その学生の学力は向上するでしょうか。「しない」とは断言できませんが、基礎や基本を無視して円滑な向上は望めないでしょう。
何につけ、一見、遠回りのように見えながら、基礎や基本をしっかり身につけた方が、上達は早いのです。

そのまますぐに役に立ちそうに見えることを学ぼうというのは、武道でいうと「こう来たら、こうする」式のものに堕しやすいものです。それらはすぐに役立ちそうで、実は逆に使えません。
起こりうる全てのパターンを予習することなど不可能ですし、実際の場面で、いちいち「こう来たら、こうする」などと思い出して動こうとしたら、間に合わないからです。

例えば、座り技。正座して向かい合って相手の腕を取りに行くなど、実際の状況ではあり得ません。しかし、この座り技を修練することによって重心の取り方、呼吸の仕方、体の転移などの基礎が築かれるのです。
全てをすぐに役に立てることは不可能です。基礎を何度も修練しているうちに体が体得するのです。体得すれば、自ずと実際に使えるようになります。
「気」は何処から出すのかという事が円の動きと密接に関係しているのです。円を円として華麗に円滑に描くには、必ず中心がしっかりしていなければなりません。その中心から「気」がほとばしるのです。ぐるぐる回るものは全て、その中心が大切です。中心が少しでもがたついたら、それまで円滑だった円の動きは、すぐに破綻してしまいます。中心がしっかりしていれば、いくら強く回っても動きは滑らかであり、理にかなっているのです。
合気道の動きの中心は人間の重心である「臍下丹田」と呼ばれる部分で、ここが合気道の動きにおいて重要な役割を果たします。
臍下丹田をぴしっと一点に定め、ここを中心として大小さまざまな円を描き出す−それが絶対不動でありながら自在な「気」の発揮につながっているのです。ですから意味もなく回っているのではありません。


Q:蹴りなどの足技はないのですか。

A:ありません。開祖自身は足が非常に強く、膝を使った特殊な投げ技なども演武したことがありましたが、合気道の技としては残しませんでした。
自己の中心を定めることが合気の要点であると述べました。足のありようが己の安定と結びついており、それが中心を作るものの一つとなっています。したがって、蹴りのような足技を使うということは、捨て身技に通じるということです。
先ほど、「こう来たら、こうする」式のものは役に立たないということを書きました。蹴り技を稽古の中で使わないのですから、合気道は蹴り技に対処できないのでは、と「こう来たら、こうする」式の発想の人は考えるに違いありません。
タイに合気道を指導しに行った人から、聞いた話です。ご存じのようにタイでは、ムエタイが盛んです。やはり、実際、試さなければ認めないという人というのは何処にでも居ます。この指導員は、ムエタイをやっている人に試合を申し込まれました。最初は、合気道ではそのような申し出に応じないと答えていましたが、立ち合わざる得なくなったのです。
仕方がない、と無念無想で相対した次の一瞬には、そのムエタイの人を一教で押さえ込んでいたのです。これには押さえ込んだ指導員本人もびっくりしていました。本人自身、一教が現実の場面で使えるなどとはそれまで考えていなかったからです。これは「こう来たら、こうする」などとはいっさい考えずに自然に体が動いた結果でした。このように日々の鍛錬がきちんとなされれば蹴り技にも対処できるのです。

§ **指示 1**:
本文のうち、「Q:蹴りなどの足技はないのですか。」で始まり「合わざる得なくなったのです。」で終わる箇所を、一字一句変えずに再掲してください。
§ **指示 2**:
本文によれば、「こう来たら、こうする」式のものが実際には使えないのはなぜですか。1〜3文で説明してください。
この後の一覧は、本文とは別の出典から取ったものです。

§ **データ抜粋**:
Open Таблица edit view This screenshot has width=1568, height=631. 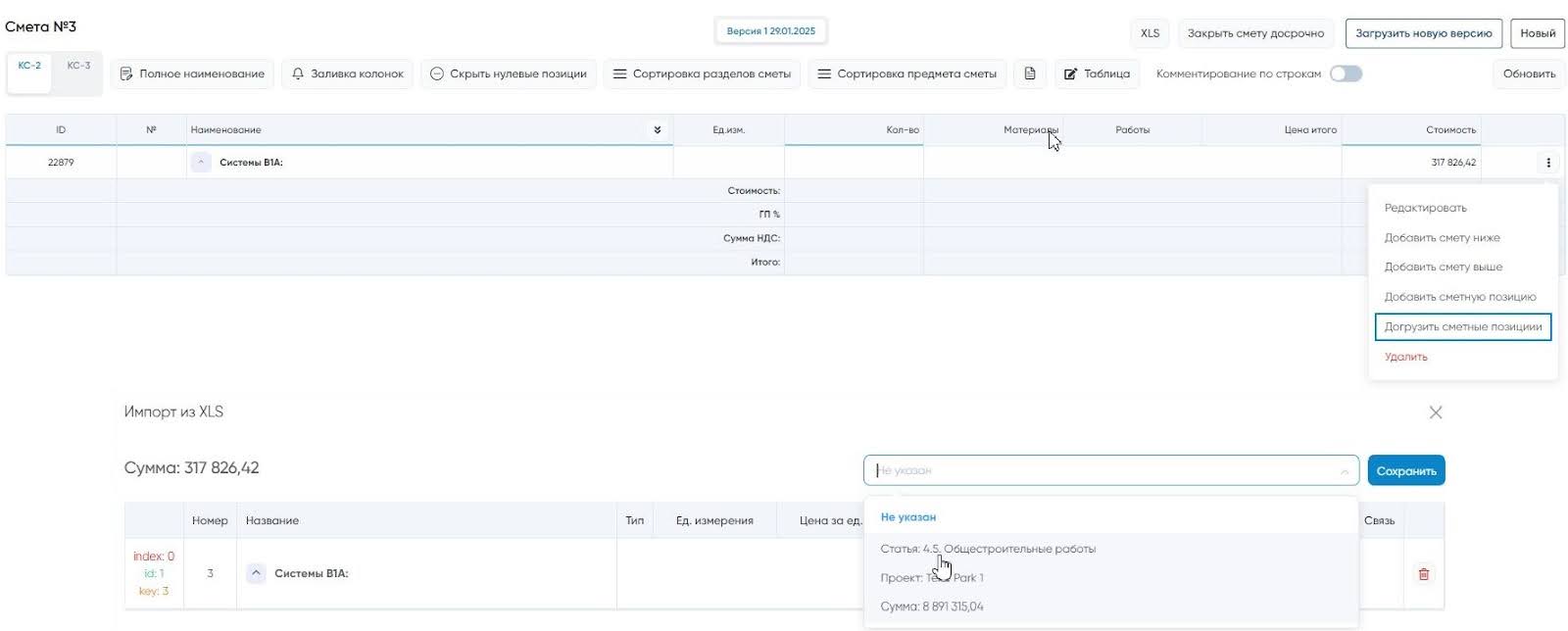point(1097,73)
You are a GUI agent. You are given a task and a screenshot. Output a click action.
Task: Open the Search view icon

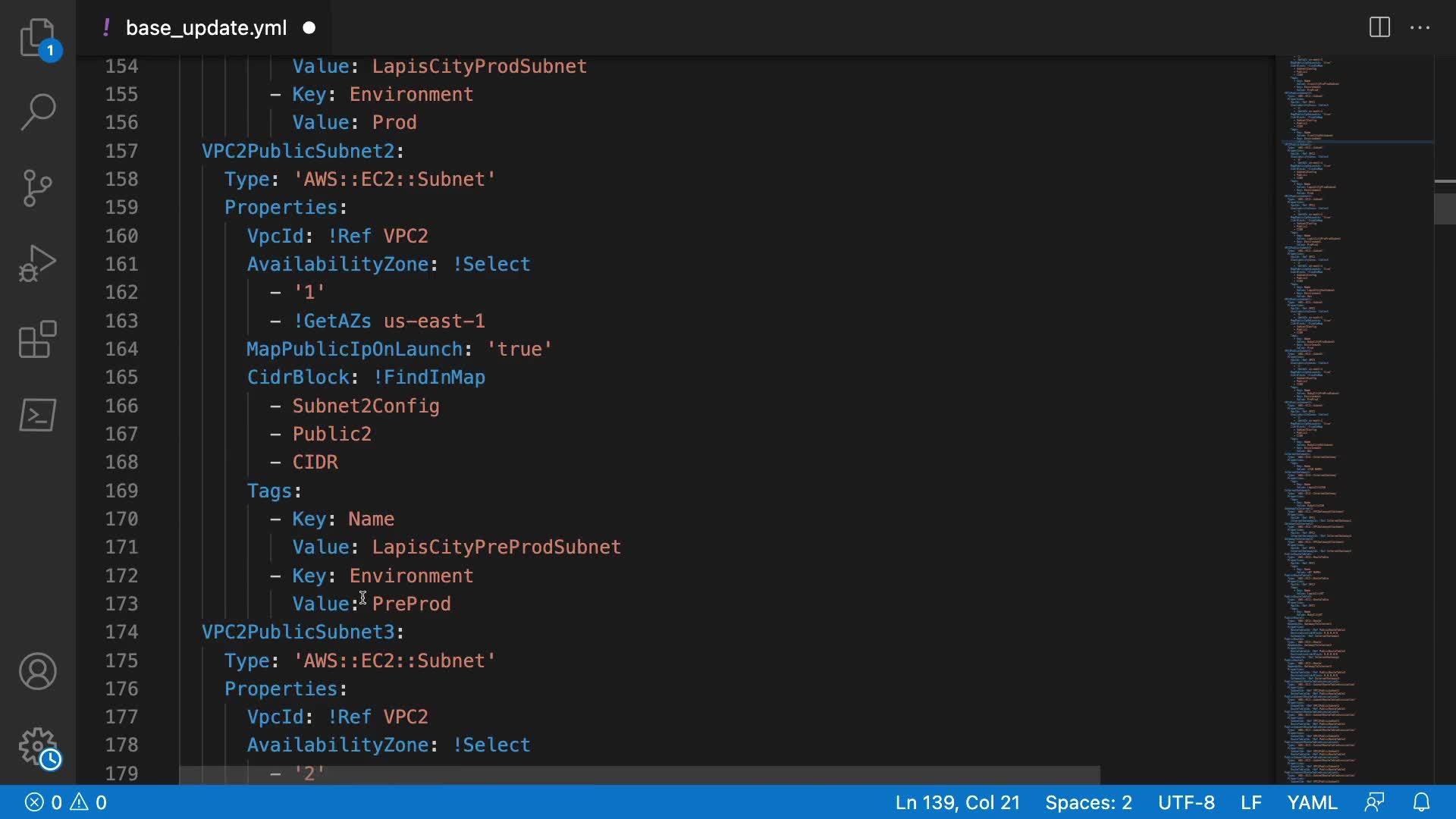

§ **正答 1**:
Q:蹴りなどの足技はないのですか。

A:ありません。開祖自身は足が非常に強く、膝を使った特殊な投げ技なども演武したことがありましたが、合気道の技としては残しませんでした。
自己の中心を定めることが合気の要点であると述べました。足のありようが己の安定と結びついており、それが中心を作るものの一つとなっています。したがって、蹴りのような足技を使うということは、捨て身技に通じるということです。
先ほど、「こう来たら、こうする」式のものは役に立たないということを書きました。蹴り技を稽古の中で使わないのですから、合気道は蹴り技に対処できないのでは、と「こう来たら、こうする」式の発想の人は考えるに違いありません。
タイに合気道を指導しに行った人から、聞いた話です。ご存じのようにタイでは、ムエタイが盛んです。やはり、実際、試さなければ認めないという人というのは何処にでも居ます。この指導員は、ムエタイをやっている人に試合を申し込まれました。最初は、合気道ではそのような申し出に応じないと答えていましたが、立ち合わざる得なくなったのです。

§ **正答 2**:
起こりうる全てのパターンを予習することは不可能だからです。また、実際の場面でいちいち「こう来たら、こうする」と思い出して動こうとしても、間に合わないからです。